Agony to Agony

Patrick Yay

Publisher: AuthorHouse Pages: 436 Price: (paperback) $23.00 ISBN: 9781546299219 Reviewed: June, 2019 Author Website: Visit »

The agony Patrick Yay suffered in his native Burma began in 1962 when he witnessed government soldiers massacring fellow Rangoon University students. His memoir focuses on the painful desecration of his homeland and beloved medical profession by a corrupt military regime.

Yay recounts Burma’s geopolitical history, painstakingly detailing events that fueled the corruption and social ruin from 1941 to 1988. He attended medical school in Burma and practiced there until 1977. Striving to follow his moral compass, he was sorely tested by crooked government officials and greedy colleagues who accepted bribes and favors and expected him to go along. By the time he fled to England, he had “fears of torture or mistreatment, even by my own colleagues, the corrupt senior doctors.”

Yay emigrated to the U.K. without his wife and three young children.

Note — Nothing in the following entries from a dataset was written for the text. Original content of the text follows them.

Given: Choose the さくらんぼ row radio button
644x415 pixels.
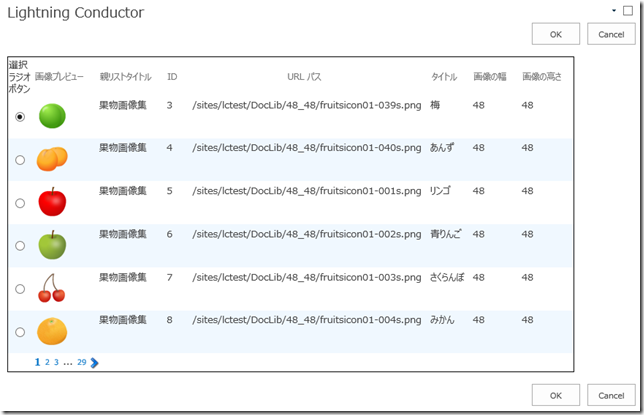Looking at the screenshot, I should click(x=20, y=289).
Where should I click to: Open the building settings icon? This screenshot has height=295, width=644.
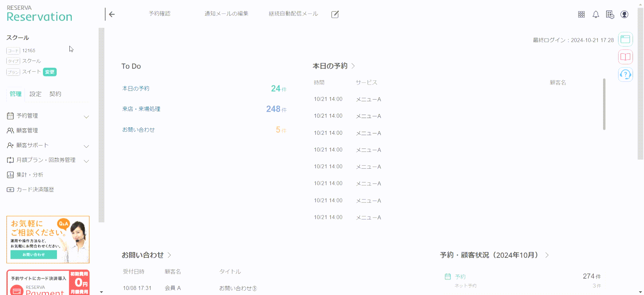[x=610, y=14]
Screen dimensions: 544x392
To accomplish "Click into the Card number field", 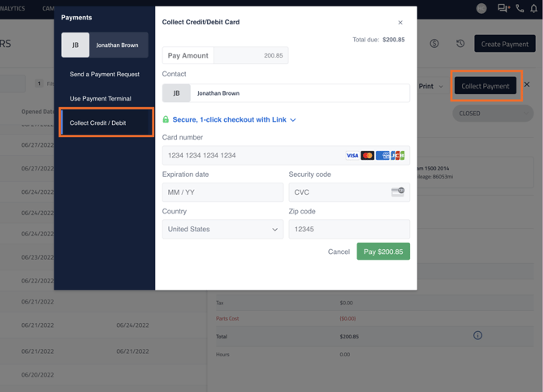I will (252, 155).
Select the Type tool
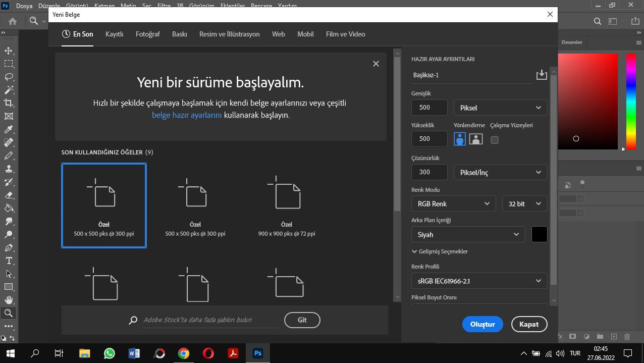Screen dimensions: 644x363 [9, 261]
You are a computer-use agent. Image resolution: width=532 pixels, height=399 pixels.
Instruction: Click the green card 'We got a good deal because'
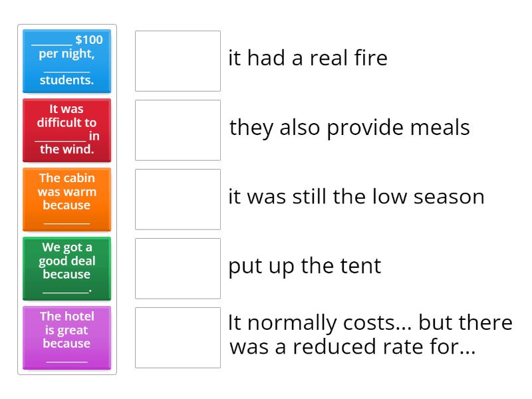tap(67, 269)
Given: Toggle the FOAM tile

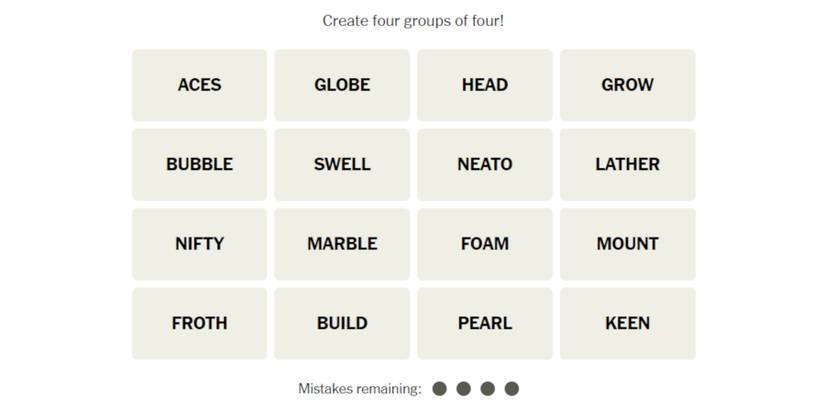Looking at the screenshot, I should pos(485,243).
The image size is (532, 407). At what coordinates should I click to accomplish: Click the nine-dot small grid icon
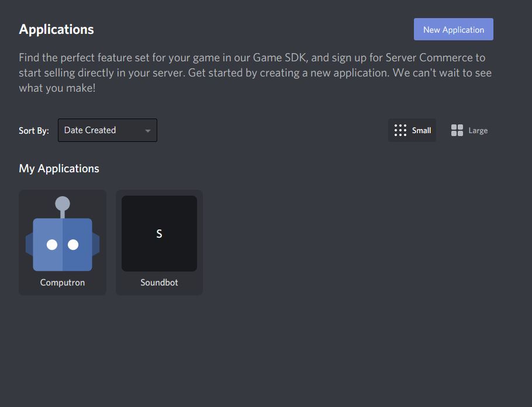400,130
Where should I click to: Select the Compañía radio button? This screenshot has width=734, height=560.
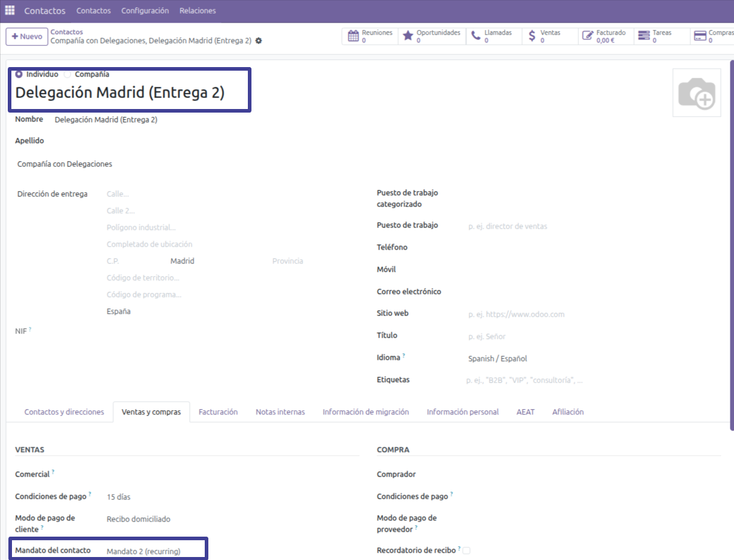pyautogui.click(x=68, y=74)
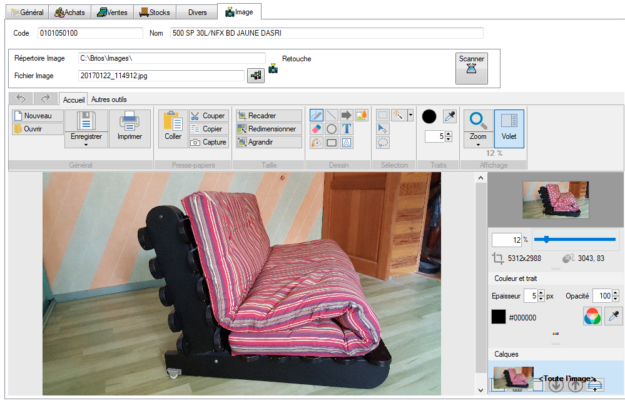Toggle the Volet side panel
Viewport: 625px width, 408px height.
tap(509, 128)
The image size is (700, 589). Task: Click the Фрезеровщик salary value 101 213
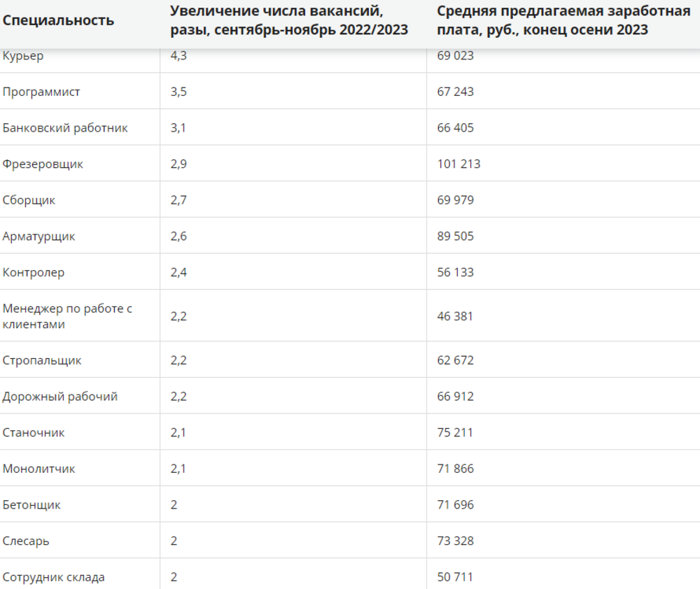[x=459, y=164]
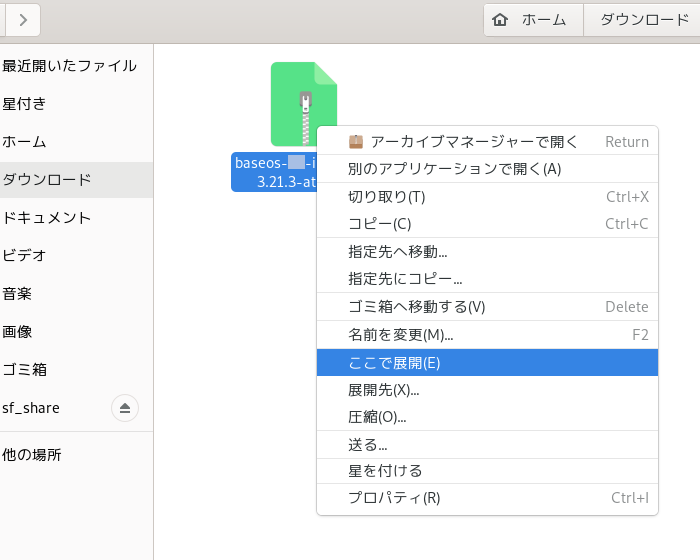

Throughout his story, he rarely mentions his family, which has the effect of making him seem self-absorbed and even unkind (e.g,, Yay says his Burmese passport was more valuable to him than his children and wife). After retiring from medicine, Yay moved to Hungary, where he is an artist of some note.

Yay’s first section about Burma’s history is fueled by a still-fresh hatred of the government, often reading like an angry political screed. Subsequently, his writing shifts to more of a memoir style. The uneasy juxtaposition of the two styles is off-putting.

Although Yay’s English often is eloquent, his narrative is sprinkled with typos. Additionally, his dry, textbook-like rendering of Burmese politics includes confusing titles and tedious lists (of newspapers and journals of the time, private armies, etc.). Repetition is also distracting; i.e, on one page, he mentions his reputation as a “generous and good doctor” who treated all patients fairly; this is repeated nearly verbatim on the same page and the following page.

While the author’s knowledge of and passion for his subject is commendable, their rendering is flawed. As a result, his narrative makes for a challenging read.